Doris Day Tribute: LOVE ME OR LEAVE ME and CALAMITY JANE Double Feature on June 5th in North Hollywood.

May 22, 2019 by Lamb L.

Laemmle Theatres and the Anniversary Classics Series present a tribute to America’s most spirited sweetheart, Doris Day, who died on May 13 at the age of 97. We have screened some of Day’s best-loved movie— The Man Who Knew Too Much, Pillow Talk, and Lover Come Back — in our Anniversary series over the last few years. Join us as we remember her with a double feature of two of her very best musical films—the Western romp Calamity Jane and the dramatic story of 1920s torch singer Ruth Etting, Love Me Or Leave Me. Both films demonstrate that Day was a pioneer in portraying strong-willed female characters during the conformist 1950s. Enjoy both of these entertaining movies for one low price!
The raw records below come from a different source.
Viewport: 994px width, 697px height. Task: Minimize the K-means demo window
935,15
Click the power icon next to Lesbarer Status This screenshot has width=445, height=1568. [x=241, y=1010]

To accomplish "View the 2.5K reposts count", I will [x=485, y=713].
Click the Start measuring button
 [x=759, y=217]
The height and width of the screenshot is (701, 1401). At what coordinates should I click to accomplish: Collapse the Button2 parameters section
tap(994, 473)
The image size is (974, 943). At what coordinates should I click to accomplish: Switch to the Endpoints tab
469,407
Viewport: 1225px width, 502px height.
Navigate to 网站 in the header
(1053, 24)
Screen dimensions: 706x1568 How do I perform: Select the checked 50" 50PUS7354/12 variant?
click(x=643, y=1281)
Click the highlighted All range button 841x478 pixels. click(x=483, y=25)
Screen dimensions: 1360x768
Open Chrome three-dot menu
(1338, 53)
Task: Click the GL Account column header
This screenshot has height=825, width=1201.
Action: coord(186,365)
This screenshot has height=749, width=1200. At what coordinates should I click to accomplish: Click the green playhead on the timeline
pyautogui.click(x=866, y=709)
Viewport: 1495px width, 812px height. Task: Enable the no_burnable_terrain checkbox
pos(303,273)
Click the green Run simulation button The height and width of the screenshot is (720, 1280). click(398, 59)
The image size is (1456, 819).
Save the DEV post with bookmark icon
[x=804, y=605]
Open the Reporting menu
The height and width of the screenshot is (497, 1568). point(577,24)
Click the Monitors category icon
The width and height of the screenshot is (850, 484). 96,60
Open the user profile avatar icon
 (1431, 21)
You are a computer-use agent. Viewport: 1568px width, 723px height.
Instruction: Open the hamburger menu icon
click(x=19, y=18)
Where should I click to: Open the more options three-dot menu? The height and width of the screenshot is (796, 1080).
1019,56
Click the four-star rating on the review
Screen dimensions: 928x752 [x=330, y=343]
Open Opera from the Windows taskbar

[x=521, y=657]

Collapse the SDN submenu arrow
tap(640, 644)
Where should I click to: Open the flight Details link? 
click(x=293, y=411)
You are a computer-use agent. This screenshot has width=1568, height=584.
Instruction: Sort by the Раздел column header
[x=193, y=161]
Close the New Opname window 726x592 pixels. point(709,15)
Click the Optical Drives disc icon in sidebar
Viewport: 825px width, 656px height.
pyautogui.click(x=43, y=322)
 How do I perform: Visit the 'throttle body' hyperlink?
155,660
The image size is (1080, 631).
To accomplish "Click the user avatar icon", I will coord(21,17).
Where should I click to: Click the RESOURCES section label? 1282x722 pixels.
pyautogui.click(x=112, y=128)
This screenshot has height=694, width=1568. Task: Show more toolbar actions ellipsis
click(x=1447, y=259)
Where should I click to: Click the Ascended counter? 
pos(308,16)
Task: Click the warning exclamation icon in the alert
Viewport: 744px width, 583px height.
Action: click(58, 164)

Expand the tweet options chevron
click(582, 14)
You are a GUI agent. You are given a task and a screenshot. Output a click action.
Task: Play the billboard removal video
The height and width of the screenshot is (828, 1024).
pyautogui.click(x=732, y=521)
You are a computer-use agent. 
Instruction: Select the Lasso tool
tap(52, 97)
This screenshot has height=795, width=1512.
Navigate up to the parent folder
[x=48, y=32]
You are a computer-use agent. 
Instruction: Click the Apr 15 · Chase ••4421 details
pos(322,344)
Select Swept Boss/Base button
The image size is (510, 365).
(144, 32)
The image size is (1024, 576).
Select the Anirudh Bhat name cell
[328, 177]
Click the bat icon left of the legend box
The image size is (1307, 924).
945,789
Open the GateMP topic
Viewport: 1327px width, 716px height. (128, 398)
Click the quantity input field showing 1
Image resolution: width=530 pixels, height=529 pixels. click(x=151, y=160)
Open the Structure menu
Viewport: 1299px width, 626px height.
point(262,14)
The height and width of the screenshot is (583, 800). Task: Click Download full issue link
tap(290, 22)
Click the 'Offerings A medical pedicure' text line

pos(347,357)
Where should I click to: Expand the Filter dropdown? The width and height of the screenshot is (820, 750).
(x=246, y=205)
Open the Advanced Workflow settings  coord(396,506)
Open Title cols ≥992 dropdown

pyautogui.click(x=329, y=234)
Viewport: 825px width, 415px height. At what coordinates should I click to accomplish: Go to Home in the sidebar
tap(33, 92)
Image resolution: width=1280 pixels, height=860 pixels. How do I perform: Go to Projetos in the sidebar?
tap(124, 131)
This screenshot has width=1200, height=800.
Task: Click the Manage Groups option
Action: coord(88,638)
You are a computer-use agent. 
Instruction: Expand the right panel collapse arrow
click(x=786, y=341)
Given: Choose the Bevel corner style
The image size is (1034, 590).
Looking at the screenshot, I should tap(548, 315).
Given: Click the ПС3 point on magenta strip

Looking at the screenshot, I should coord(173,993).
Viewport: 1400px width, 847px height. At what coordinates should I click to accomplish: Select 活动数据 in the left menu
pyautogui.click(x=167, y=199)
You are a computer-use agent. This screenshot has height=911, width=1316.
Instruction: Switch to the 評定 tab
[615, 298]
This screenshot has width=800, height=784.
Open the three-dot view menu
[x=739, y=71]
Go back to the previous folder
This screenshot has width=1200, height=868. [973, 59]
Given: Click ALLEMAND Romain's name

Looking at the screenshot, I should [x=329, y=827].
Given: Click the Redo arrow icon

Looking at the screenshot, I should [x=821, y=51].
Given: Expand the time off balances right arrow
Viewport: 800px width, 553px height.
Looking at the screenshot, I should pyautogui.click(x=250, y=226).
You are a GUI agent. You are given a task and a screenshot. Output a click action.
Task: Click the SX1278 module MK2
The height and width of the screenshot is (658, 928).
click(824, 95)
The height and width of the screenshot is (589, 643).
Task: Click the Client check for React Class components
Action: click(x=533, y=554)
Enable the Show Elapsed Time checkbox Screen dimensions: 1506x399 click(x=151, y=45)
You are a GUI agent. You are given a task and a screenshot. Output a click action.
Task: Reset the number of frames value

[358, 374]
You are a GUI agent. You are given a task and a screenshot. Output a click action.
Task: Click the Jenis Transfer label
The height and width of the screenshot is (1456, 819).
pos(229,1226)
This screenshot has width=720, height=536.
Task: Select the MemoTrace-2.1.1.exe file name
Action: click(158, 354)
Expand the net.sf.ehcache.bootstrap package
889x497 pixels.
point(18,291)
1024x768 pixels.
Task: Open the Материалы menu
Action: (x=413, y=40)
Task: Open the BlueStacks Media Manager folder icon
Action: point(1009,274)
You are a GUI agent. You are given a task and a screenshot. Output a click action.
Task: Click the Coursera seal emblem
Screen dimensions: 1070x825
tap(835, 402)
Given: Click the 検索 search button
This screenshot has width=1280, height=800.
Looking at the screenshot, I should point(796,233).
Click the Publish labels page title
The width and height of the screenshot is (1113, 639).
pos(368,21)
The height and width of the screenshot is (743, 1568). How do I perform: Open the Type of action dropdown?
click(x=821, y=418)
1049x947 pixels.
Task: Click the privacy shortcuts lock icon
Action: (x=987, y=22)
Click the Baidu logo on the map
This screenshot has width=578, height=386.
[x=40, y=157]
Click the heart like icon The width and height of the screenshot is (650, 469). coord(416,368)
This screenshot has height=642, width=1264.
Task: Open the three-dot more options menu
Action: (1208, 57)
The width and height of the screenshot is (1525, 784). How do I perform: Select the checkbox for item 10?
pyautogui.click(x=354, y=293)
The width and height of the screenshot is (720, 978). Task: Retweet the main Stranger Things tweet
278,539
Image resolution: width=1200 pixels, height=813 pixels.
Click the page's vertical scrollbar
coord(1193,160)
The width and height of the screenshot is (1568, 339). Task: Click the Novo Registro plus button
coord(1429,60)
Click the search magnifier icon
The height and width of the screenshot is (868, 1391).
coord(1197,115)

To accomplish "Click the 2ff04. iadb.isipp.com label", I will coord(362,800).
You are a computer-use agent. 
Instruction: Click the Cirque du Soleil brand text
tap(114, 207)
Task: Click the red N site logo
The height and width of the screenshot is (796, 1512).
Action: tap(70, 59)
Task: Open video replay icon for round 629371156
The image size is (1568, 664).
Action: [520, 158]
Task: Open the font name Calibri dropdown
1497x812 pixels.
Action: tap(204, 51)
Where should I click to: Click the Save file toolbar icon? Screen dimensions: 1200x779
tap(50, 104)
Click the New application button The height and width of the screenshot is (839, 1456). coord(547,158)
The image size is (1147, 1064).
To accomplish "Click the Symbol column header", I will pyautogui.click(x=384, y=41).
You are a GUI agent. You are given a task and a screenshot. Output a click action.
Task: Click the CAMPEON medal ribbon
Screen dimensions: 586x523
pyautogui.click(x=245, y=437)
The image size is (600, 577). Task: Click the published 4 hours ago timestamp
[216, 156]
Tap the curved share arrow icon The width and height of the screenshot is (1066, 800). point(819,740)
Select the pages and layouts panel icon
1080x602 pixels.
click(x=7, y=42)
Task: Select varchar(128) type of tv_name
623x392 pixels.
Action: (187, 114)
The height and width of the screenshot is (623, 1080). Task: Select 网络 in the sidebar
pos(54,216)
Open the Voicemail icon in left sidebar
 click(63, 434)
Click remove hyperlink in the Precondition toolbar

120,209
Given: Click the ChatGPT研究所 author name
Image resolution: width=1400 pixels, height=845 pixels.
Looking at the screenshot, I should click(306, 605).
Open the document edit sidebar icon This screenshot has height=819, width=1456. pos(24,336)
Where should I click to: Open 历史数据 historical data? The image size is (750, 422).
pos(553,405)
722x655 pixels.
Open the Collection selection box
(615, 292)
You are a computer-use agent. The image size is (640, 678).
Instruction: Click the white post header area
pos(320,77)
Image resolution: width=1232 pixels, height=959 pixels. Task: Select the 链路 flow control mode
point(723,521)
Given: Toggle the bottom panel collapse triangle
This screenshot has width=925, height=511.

After a stellar career as a big-band singer, Day started in movies in 1948 and she made a number of lighthearted musical programmers before starring in ‘Calamity Jane’ in 1953. This sagebrush musical comedy marked a change of pace for her and catapulted her to full-fledged movie stardom. She later cited it as her personal favorite of all the films she made.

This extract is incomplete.